When you need to make targeted changes to specific parts of your Runbook, individual step editing provides a focused approach without affecting the rest of the workflow.

Selecting a step to edit

  1. Open your Runbook in the main view

  2. Find the step you want to modify in the steps list

  3. Click the edit icon (pencil) next to the step name

  4. The step editor will open in a focused view

Editing a step

Step editor interface

Editing a step gives you the raw markdown that you can edit. Please remember the first line in the raw markdown represents the title of the step.

Common step modifications

Updating commands:

  • Modify shell commands or scripts

  • Change command-line arguments

  • Update file paths or resource references

Adjusting conditions:

  • Modify when the step should execute

  • Update success/failure criteria

  • Change timeout values

Managing dependencies:

  • Add or remove dependencies on other steps

  • Modify input requirements

  • Update output specifications

Configuring notifications:

  • Change notification recipients

  • Modify message templates

  • Update delivery channels

For complex modifications or when you need precise control over the runbook structure, manual editing gives you complete access to the Runbook's markdown to edit.

Note that full raw markdown is not recommended as it can cause parsing errors and may leave your Runbook non-executable.

Accessing the runbook editor

  1. Open your Runbook from the main dashboard

  2. Click the "Markdown", tab and click "Edit".

  3. The full editor will open, showing the complete Runbook structure as raw text.

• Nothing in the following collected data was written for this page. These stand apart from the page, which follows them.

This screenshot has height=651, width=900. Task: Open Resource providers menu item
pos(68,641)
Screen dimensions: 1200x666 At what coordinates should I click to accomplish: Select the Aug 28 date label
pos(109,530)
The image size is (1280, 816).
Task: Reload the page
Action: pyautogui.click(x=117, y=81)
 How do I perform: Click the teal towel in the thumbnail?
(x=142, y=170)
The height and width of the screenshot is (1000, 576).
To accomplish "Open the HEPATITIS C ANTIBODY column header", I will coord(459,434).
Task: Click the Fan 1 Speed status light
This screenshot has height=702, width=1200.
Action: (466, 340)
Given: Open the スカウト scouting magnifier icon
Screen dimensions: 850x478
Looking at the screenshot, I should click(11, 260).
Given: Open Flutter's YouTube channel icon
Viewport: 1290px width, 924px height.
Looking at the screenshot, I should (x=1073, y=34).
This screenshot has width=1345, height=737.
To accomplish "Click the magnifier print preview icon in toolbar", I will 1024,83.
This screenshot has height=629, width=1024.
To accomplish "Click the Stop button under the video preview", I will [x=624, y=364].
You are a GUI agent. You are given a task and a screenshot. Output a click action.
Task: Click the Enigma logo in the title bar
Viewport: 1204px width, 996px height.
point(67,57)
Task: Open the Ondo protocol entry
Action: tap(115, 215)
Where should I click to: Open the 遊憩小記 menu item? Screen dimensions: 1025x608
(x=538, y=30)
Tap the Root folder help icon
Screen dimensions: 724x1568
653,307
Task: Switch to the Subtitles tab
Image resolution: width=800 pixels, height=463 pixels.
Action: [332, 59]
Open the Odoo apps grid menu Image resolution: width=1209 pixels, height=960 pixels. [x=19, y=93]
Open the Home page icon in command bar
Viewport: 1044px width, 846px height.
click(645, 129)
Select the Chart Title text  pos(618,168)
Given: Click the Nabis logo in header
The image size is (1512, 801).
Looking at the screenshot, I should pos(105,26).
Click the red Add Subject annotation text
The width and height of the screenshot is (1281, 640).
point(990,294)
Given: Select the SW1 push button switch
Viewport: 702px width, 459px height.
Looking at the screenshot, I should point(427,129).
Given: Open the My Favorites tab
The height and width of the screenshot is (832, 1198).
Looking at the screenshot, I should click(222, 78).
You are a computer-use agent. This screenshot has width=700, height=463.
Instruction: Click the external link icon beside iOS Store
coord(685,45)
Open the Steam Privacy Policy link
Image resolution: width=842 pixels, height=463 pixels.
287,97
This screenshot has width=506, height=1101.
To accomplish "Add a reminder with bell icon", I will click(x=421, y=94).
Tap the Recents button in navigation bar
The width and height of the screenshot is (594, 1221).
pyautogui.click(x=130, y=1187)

Please familiarize yourself with Runbooks format before editing the full markdown.

Versioning

Aviator maintains the historic versioning of all Runbooks. The versioning is sequential in increasing order and you can rollback to an older version of Runbook at any time. Even after rolling back to the previous version, a subsequent version would still represent the next incremental number than the highest sequential version.